Extracted data entries –

● ● ●

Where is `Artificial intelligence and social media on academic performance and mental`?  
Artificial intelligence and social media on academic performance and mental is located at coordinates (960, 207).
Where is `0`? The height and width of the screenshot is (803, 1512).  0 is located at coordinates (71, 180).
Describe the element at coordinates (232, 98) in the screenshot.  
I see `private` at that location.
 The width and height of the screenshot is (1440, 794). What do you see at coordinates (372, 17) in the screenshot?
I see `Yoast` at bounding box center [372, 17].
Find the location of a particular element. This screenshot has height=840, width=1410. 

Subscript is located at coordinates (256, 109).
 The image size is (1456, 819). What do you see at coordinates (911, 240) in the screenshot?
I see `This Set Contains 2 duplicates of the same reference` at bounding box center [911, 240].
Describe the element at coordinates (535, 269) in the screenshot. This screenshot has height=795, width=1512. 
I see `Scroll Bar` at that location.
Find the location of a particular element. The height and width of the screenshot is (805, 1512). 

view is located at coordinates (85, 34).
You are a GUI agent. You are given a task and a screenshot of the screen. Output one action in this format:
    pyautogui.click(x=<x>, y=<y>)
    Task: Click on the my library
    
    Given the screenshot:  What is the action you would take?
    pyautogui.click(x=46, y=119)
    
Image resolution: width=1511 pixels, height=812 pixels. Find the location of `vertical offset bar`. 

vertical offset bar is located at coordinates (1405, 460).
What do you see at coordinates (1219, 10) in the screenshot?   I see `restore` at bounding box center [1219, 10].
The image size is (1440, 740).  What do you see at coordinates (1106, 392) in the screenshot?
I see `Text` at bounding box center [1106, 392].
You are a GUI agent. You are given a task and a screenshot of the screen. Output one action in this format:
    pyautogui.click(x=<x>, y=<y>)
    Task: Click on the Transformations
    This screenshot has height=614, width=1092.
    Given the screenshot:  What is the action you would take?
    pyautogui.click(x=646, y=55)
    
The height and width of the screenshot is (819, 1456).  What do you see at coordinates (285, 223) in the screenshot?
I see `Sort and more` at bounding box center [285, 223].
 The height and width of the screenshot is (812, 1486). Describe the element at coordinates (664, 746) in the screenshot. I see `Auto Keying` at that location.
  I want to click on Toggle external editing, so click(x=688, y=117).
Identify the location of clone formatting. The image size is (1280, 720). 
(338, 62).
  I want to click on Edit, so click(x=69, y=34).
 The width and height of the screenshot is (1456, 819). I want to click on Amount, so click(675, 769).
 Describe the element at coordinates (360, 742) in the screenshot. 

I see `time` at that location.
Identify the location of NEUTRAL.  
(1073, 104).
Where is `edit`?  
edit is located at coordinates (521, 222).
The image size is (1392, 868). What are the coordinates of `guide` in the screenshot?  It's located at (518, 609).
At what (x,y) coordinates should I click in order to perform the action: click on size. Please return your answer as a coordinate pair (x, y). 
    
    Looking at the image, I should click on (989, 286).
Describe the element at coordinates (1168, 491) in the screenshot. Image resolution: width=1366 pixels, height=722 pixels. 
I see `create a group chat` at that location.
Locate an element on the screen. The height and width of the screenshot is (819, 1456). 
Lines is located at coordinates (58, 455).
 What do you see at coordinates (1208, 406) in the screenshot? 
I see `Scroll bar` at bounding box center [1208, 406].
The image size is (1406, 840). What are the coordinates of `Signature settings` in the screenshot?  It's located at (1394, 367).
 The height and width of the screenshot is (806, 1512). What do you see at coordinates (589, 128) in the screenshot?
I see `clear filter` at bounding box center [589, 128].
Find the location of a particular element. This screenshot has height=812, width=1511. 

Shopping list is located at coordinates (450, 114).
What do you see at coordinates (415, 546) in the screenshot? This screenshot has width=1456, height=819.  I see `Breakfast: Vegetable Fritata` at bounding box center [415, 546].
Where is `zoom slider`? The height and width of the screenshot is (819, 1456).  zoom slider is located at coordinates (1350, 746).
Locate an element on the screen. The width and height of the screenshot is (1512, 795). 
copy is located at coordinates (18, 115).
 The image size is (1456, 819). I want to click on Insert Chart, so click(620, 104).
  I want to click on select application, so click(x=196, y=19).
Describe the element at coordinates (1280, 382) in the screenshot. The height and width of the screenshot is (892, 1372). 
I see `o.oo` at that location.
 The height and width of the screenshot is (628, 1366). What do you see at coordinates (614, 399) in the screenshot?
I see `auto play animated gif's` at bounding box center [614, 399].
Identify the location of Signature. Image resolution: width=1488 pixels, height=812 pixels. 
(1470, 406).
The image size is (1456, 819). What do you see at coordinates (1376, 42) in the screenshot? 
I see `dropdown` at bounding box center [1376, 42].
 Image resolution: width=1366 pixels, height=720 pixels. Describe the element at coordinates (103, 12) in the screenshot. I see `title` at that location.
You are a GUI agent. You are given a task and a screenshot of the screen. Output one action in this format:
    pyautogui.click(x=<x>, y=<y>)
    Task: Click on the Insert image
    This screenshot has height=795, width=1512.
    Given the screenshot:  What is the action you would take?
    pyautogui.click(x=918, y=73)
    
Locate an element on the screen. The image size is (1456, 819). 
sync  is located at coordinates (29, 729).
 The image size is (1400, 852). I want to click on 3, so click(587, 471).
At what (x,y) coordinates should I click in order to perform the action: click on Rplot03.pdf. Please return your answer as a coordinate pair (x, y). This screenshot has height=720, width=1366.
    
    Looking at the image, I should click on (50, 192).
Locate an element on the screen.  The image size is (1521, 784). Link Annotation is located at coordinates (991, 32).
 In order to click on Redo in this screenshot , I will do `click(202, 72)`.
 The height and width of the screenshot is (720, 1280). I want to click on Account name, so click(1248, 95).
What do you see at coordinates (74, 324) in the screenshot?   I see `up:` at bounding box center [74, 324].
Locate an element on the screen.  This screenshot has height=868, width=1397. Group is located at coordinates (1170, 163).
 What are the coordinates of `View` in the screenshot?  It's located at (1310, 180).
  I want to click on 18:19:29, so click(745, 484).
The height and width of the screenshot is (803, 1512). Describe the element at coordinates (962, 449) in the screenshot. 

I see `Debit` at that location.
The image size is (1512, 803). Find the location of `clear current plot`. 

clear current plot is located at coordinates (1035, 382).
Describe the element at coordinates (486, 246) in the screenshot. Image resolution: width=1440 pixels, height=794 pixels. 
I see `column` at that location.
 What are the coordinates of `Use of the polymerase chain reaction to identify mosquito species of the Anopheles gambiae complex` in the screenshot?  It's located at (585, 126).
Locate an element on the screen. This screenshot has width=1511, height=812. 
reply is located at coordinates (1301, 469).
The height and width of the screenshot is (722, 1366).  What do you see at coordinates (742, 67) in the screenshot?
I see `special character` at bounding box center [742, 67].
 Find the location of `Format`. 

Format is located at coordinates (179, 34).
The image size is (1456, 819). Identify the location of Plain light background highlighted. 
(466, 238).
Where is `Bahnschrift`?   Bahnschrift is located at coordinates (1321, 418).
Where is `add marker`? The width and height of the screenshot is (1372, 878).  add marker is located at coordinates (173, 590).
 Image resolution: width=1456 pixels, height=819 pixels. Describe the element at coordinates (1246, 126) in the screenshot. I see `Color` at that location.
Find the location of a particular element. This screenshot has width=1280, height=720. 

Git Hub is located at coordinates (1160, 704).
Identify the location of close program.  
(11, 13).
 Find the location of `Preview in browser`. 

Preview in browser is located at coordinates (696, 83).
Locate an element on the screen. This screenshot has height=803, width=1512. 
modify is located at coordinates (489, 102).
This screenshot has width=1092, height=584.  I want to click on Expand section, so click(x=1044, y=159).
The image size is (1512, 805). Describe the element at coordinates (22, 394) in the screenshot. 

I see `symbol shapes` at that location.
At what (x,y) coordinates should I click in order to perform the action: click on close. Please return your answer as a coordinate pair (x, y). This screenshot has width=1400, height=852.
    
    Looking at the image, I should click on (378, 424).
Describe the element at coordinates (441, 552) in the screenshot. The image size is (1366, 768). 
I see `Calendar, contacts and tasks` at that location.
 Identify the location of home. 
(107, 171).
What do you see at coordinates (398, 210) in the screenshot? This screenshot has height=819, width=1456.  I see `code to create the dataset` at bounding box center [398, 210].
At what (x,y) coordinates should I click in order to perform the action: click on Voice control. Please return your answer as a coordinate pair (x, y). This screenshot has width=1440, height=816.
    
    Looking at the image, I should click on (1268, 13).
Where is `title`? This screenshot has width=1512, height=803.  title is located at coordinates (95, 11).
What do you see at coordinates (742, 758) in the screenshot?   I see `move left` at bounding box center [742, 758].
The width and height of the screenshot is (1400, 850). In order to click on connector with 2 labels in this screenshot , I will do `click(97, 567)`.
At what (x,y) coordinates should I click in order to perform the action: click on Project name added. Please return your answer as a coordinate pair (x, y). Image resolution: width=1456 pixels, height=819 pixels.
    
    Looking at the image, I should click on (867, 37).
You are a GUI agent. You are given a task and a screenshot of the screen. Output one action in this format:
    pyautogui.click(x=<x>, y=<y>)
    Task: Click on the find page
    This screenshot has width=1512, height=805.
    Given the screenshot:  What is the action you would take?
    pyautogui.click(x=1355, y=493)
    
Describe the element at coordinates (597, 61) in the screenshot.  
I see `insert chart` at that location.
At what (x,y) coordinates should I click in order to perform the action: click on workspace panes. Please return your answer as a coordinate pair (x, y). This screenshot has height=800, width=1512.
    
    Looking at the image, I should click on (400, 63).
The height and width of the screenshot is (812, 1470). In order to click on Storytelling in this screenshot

● ● ●

What the task asks –
Recast the lines from the one containing "has width=1440, height=816." through the one containing "The width and height of the screenshot is (1400, 850)." as a Markdown table with the columns No. and Line, numbering each row and omitting blank lines.

The completed task –
| No. | Line |
|---|---|
| 1 | At what (x,y) coordinates should I click in order to perform the action: click on Voice control. Please return your answer as a coordinate pair (x, y). This screenshot has width=1440, height=816. |
| 2 |     Looking at the image, I should click on (1268, 13). |
| 3 | Where is `title`? This screenshot has width=1512, height=803.  title is located at coordinates (95, 11). |
| 4 | What do you see at coordinates (742, 758) in the screenshot?   I see `move left` at bounding box center [742, 758]. |
| 5 | The width and height of the screenshot is (1400, 850). In order to click on connector with 2 labels in this screenshot , I will do `click(97, 567)`. |